I'm sure many of us remember typing in listings out of magazines, and I recently stumbled across this - not quite sure how?.


Anyway, as I started on 6502 I thought I'd have a play (particularly as you can cut and paste rather than typing).

So I downloaded a 6502 emulator PC-BASIC 2.0.7, and gave it a try - bearing in mind I'm not running on actual 6502 hardware, so I've no 6502 machine code to disassemble, and I've no idea where the peek instructions are actually reading?. But I expected it to at least 'work'.

Anyway, needless to say, it didn't go well, if anyone cares to look at the code it's absolutely littered with glaring errors, and I'm still working on it :D
 
How about an emulator? Different than you have.

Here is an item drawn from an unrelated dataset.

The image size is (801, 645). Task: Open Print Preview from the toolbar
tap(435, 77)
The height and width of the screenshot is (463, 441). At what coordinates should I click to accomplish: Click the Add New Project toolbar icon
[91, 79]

I don't think it would help, there are some horrible glaring mistakes in the listing - such as using '+' for multiply :D

It's now working fairly well - as far as I can tell - it's been a bit of a struggle, it's been decades since I've used an old style BASIC.
 
Well still playing, as I've no idea what 'peek' does in the BASIC interpreter I'm using, I thought I'd try VICE, running a C64 emulator - unfortunately I can't ctr & paste the code, as the C64 needs it to be in lower case, even though it appears as upper case. So I'm currently retyping it :D - slowly :D
 
PEEK gets the byte located at the specified memory address
POKE sets the memory byte at the specified address.
 
PEEK gets the byte located at the specified memory address
POKE sets the memory byte at the specified address.
I know what they do on the actual hardware, but I've no idea what they do running on a BASIC interpreter on a PC, as it's not emulating actual hardware. Hence I've downloaded a C64 emulator, Vice, and I'm typing the code in to that to see what happens, presumably (as it's an emulator) you can peek the C64 ROM's.
 
I have a 68HC11 with BASIC burned into it. In a homemade Al box. It has not seen power for 35 years.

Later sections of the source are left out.